___ RECORDS SUPPLIED

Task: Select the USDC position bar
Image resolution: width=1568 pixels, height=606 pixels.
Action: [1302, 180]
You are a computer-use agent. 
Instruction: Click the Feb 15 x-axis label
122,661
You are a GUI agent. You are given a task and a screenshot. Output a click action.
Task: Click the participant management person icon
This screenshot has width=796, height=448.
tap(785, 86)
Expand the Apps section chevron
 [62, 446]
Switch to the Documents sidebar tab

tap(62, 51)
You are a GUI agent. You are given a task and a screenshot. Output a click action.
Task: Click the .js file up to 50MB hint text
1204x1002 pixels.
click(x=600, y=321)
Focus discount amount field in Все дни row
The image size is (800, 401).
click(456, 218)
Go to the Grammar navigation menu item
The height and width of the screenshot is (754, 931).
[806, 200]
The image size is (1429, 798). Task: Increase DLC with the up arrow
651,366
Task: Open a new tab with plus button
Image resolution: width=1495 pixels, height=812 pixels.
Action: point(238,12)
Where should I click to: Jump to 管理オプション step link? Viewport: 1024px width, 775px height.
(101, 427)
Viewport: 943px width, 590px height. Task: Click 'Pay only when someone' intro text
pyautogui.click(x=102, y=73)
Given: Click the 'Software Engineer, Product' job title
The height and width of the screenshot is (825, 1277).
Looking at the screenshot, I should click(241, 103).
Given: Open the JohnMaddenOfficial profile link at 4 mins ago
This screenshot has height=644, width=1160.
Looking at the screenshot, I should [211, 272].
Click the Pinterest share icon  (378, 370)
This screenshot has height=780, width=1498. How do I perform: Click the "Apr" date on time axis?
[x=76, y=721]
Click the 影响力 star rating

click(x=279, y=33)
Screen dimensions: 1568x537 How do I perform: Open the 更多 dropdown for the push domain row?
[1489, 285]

______

■ TASK DETAILS ■
Number of lines holding "icon" in the data: give it, with nothing else.

■ RESULT OF THIS TASK ■
2